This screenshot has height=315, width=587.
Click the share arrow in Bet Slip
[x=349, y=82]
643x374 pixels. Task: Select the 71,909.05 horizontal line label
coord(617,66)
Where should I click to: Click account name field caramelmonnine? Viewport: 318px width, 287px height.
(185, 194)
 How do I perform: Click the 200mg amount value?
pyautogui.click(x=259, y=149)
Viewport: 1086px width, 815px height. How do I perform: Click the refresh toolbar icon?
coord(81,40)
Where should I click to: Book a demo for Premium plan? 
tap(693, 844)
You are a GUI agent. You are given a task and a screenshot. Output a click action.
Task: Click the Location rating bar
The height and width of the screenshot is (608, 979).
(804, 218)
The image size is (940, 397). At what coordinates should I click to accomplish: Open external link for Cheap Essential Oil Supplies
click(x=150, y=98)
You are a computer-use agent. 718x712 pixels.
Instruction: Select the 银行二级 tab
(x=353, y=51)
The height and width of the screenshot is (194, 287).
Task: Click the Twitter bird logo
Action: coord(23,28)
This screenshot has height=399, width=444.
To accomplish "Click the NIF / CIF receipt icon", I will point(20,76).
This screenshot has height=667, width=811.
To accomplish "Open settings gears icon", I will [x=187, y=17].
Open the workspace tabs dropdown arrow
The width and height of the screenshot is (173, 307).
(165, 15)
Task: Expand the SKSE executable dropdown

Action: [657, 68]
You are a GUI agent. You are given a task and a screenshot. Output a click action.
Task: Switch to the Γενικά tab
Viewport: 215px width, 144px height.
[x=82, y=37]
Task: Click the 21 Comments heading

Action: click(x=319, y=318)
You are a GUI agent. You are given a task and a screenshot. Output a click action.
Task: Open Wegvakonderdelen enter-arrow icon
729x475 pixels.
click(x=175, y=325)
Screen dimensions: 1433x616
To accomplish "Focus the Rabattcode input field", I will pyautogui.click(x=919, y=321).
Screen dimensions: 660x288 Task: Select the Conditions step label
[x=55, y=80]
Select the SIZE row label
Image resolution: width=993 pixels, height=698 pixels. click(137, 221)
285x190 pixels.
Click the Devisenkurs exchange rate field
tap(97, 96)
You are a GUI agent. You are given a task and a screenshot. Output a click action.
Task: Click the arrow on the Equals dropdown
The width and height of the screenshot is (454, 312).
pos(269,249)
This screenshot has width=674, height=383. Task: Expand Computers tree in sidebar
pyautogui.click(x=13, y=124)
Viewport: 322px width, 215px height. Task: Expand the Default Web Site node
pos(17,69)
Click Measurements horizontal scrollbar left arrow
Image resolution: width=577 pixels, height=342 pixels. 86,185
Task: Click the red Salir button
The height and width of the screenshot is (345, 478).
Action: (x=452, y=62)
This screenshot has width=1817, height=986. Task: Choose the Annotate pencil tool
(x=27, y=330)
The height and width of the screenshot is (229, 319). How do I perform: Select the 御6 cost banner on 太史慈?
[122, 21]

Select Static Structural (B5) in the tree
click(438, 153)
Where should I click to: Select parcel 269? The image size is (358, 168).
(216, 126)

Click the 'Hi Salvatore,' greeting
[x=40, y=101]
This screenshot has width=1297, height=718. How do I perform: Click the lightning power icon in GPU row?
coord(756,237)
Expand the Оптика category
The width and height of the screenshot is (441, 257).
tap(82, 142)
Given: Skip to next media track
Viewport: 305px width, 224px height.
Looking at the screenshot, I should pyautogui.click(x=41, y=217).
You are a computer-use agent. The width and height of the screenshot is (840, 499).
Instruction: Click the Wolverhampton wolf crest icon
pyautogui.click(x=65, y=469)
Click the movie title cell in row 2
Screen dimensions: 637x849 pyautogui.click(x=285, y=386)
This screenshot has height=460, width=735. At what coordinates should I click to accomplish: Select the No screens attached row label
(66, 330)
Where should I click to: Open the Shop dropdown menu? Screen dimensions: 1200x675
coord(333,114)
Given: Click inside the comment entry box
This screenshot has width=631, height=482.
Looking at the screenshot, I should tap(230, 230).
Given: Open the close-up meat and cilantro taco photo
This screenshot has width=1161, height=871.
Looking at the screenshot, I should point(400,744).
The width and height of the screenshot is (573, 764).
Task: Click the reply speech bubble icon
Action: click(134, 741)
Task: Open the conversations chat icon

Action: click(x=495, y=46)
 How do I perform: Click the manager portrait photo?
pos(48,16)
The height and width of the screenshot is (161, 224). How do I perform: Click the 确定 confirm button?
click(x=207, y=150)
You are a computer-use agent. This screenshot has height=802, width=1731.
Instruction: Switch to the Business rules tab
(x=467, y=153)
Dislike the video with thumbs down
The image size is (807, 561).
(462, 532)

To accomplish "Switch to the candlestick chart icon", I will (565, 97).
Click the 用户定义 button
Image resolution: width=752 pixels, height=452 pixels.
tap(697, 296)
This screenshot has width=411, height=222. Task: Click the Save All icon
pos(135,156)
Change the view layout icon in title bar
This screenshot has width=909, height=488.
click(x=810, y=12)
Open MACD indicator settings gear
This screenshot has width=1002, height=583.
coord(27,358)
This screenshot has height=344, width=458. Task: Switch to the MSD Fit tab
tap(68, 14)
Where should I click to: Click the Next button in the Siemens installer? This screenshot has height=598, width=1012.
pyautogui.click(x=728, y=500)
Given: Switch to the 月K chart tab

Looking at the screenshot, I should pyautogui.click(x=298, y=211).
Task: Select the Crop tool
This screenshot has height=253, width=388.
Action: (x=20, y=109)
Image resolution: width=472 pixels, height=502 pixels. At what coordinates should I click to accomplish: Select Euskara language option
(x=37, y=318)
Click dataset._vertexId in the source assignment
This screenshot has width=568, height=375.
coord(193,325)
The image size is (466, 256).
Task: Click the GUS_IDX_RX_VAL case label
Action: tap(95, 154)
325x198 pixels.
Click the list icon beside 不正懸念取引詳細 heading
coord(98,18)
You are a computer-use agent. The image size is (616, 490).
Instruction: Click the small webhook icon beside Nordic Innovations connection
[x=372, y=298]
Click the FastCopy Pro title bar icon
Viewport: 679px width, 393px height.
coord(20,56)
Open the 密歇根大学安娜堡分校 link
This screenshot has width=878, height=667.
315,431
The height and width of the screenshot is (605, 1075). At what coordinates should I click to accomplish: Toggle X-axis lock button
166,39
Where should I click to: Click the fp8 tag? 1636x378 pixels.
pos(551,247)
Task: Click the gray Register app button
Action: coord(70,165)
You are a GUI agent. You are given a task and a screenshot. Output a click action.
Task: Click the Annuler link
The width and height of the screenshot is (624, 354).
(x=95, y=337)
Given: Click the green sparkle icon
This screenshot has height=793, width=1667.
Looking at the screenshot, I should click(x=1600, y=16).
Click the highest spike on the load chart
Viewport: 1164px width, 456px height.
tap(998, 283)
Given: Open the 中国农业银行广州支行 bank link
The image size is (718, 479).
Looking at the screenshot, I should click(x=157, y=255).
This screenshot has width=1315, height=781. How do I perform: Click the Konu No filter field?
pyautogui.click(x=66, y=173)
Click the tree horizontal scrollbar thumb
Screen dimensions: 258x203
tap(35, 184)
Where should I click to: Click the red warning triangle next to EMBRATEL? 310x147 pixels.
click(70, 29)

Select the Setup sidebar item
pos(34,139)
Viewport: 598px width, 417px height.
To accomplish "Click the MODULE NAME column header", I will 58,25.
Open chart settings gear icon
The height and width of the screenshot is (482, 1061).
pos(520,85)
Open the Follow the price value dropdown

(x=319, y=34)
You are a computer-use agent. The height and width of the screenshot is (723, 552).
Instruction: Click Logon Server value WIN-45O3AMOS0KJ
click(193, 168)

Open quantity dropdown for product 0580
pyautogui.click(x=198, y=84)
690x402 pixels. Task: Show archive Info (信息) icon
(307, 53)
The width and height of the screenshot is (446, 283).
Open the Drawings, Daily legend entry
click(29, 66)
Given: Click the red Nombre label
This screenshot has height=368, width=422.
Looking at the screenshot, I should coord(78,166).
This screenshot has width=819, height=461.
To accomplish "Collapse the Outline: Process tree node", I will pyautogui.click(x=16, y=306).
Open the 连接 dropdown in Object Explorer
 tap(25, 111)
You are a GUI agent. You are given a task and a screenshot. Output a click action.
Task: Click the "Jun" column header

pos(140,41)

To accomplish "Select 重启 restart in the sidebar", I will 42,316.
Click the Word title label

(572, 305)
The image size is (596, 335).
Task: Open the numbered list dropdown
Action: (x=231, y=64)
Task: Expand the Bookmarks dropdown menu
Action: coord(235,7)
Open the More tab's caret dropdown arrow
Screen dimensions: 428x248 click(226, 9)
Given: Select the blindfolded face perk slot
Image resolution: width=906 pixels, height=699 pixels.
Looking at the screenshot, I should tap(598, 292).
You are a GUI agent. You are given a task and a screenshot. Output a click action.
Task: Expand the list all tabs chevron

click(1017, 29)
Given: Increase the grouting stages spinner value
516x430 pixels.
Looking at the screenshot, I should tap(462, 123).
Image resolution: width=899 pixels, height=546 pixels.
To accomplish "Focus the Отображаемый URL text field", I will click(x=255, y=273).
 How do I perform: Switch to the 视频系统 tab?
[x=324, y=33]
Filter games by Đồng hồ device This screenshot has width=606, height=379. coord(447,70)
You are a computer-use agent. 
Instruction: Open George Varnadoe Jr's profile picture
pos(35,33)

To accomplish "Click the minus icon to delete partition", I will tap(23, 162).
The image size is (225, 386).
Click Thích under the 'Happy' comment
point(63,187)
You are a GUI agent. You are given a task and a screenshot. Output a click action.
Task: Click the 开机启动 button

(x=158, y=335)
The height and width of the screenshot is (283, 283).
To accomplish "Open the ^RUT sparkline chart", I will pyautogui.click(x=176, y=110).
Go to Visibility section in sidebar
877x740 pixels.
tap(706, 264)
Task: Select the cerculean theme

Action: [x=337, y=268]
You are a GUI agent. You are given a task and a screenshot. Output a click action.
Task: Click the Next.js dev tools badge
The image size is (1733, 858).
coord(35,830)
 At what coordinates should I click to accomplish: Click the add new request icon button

____________

■ **Problem**: Return, from the material above, every line with the word "Focus".

■ **Task answer**:
To accomplish "Focus the Rabattcode input field", I will pyautogui.click(x=919, y=321).
To accomplish "Focus the Отображаемый URL text field", I will click(x=255, y=273).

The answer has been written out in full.